Tak hanya Tiongkok, sejumlah ilmuwan dari pelbagai negara juga berlomba menciptakan vaksin untuk melawan keganasan penyebaran virus corona ini. Dari data yang ada di WHO setidaknya saat ini ada tujuh kandidat potensial.
Tujuh kandidat potensial itu didominasi dari Tiongkok. Negara ini tercatat memiliki tiga kandidat, yakni vaksin AD5-nCoV, vaksin milik perusahaan farmasi Sinopharm asal Tiongkok, dan vaksin dari perusahaan Sinovac Biotech asal Tiongkok.
Inggris tercatat punya dua kandidat, yaitu vaksin milik perusahaan bioteknologi Moderna dan dari Universitas Oxford. Sementara itu, Jerman mempunyai satu kandidat yakni vaksin milik lembaga Biopharmaceutical New Technologies. Sedangkan Amerika Serikat punya satu kandidat yakni vaksin milik lembaga Inovio Pharmaceuticals.
Tujuh kandidat itu dianggap memenuhi kriteria yang dibuat Badan Kesehatan Dunia (WHO). Pada akhir April lalu, WHO memang telah membuat kriteria yang harus dipenuhi kandidat vaksin virus corona agar masuk ke dalam prioritas potensial.
Ada enam kriteria yang dibuat WHO yaitu:
1. Data praklinis
Vaksin harus menunjukkan tingkat perlindungan yang signifikan dari infeksi Covid-19, paling tidak pada model uji coba terhadap hewan.
2. Keamanan
Vaksin harus dipastikan hanya memiliki efek samping ringan.
3. Imunogenisitas
Dalam dosis tertentu, vaksin harus mampu merespons pembentukan imun yang cukup untuk memberikan perlindungan dari Covid-19.
4. Stabilitas
Vaksin harus dapat disimpan paling tidak selama 12 bulan dengan suhu -60 hingga 70 derajat celcius.
5. Implementasi
Vaksin harus memenuhi dosis parenteral (pemberian obat ke dalam tubuh pasien) sebesar satu milliliter.
6. Ketersediaan
Vaksin harus dimungkinkan mampu diproduksi dengan cepat agar bisa segara diujicobakan secara luas.

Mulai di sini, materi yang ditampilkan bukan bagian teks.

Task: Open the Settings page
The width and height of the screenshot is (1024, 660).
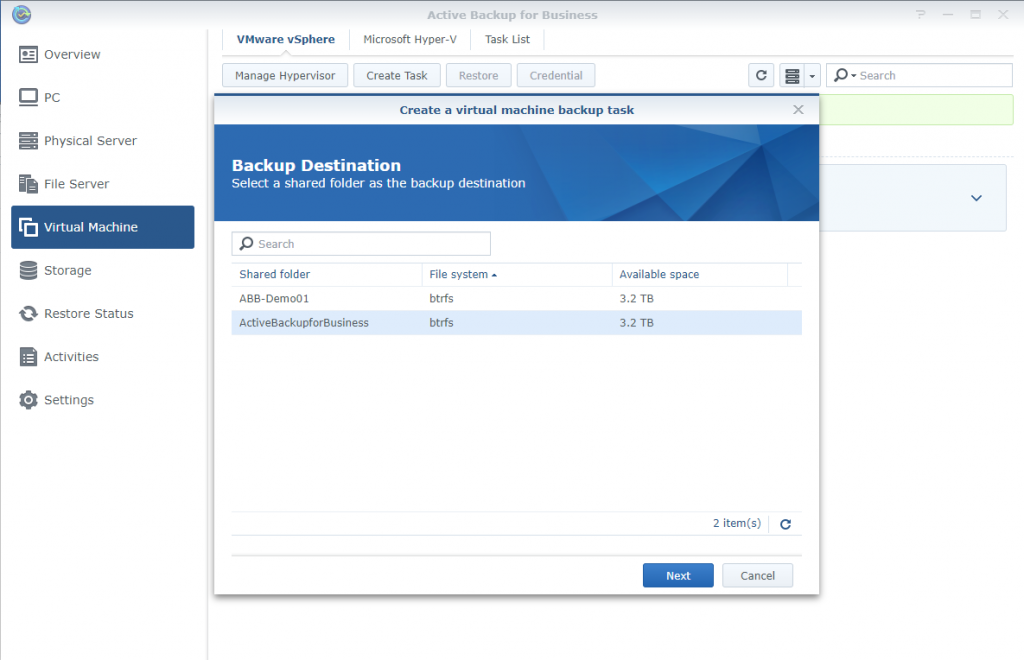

Direktur Badan Kesehatan Dunia (WHO) Tedros Adhanom Ghebreyesus mengatakan ada ratusan kandidat yang masuk. Tapi hanya ada beberapa yang potensial. “Kami memiliki kandidat yang baik sekarang. Yang teratas sekitar tujuh, (atau) delapan," katanya, pekan kedua Mei.
Menurut Tedros, percepatan pengembangan kedelapan kandidat potensial itu melibatkan pendanaan sebesar USD8 miliar atau sekitar Rp119 triliun.
Uji coba calon vaksin kepada manusia ini memang tergolong cepat. Sebut, misalnya, vaksin Ebola yang membutuhkan waktu 16 tahun dari penemuan hingga persetujuan untuk dipakai secara luas. Normalnya, vaksin memang harus melalui beberapa tahap, mulai dari laboratorium dan uji coba pada hewan. Jika dianggap aman dan bisa menghasilkan kekebalan, baru uji coba pada manusia dimulai.
Uji coba ini dibagi menjadi tiga tahap. Dimulai dengan sekelompok kecil peserta yang sehat, kemudian pada sekelompok orang yang lebih banyak serta kelompok kontrol untuk mengukur keamanannya dan dosis efektif yang dibutuhkan.
Pertanyaannya, kapan vaksin akan tersedia? Sebagian besar pakar memperkirakan kemungkinan vaksin tersedia pada pertengahan 2021, sekitar 12-18 bulan setelah virus baru itu merebak.